Auf der Klimakonferenz 2008 auf Bali wurde dann der so genannte „Bali Fahrplan“ entworfen, welcher für die Klimakonferenz 2009 in Kopenhagen als Regelwerk und Vorlage für ein Folgeabkommen des 2012 auslaufenden Kyoto Protokolls dienen sollte. Er stellt wichtige und hilfreiche Maßnahmen vor, die beschlossen werden sollten.

  • eine mess- & überprüfbare Emissionsminderung,
  • Verringerung der Rodung und Zerstörung von Wäldern
  • verstärkte internationale Zusammenarbeit um bedrohte Länder zu unterstützen, z.B. durch Risikomanagement, Katastrophenschutzstrategien, Stärkung der wirtschaftlichen Widerstandsfähigkeit, schnelle Entwicklung und Transfer von Technologien zur Verbesserung und Hilfe der gefährdeten Regionen
  • neue finanzielle Mittel – verbesserter Zugang und eine gerechtere Verteilung
  • Anreize zur Umsetzung von Bekämfungs- und Anpassungsstrategien, Mobilisierung öffentlicher und privater Mittel durch die Erleichterung klimafreundlicher Investitionen.

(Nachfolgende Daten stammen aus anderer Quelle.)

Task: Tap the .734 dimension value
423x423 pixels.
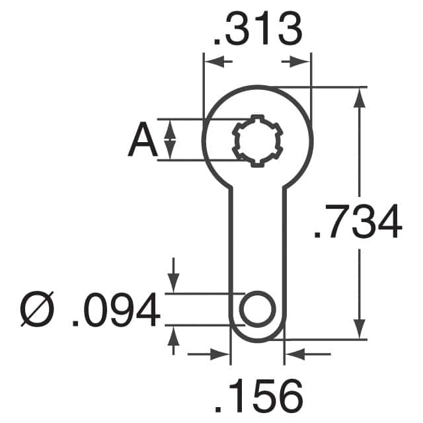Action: pyautogui.click(x=358, y=223)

Doch leider kam man auf der Klimakonfernenz 2009 zu keiner Einigung. Die USA und China lehnten eine Festlegung auf eine Verminderung der Treibhausemissionen um 85-90% ab.  Gerade die USA währen mit ca. 300 Millionen Einwohnern und einem täglichen Treibhausgasproduzenten von ca. 20 Millionen Barrel (China: 5-6 Millionen)  ein sehr wichtiger Vorreiter gewesen!

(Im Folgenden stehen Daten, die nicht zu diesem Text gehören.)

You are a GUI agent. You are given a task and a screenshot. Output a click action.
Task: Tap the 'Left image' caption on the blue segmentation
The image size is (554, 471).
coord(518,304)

In einem völkerrechtlich nicht bindenden politischen Papier, dem “Copenhagen Accord”, einigte man sich, bevor einige Delegierte vorzeitig abreisten…, auf einen Minimalkonsens. Das Ziel, die Erderwärmung auf max. 2°C zu begrenzen wurde darin zur Kenntnis genommen! Wie und durch welche Maßnahmen, Grenzen und Einschränkungen, wurde allerdings nicht festgelegt.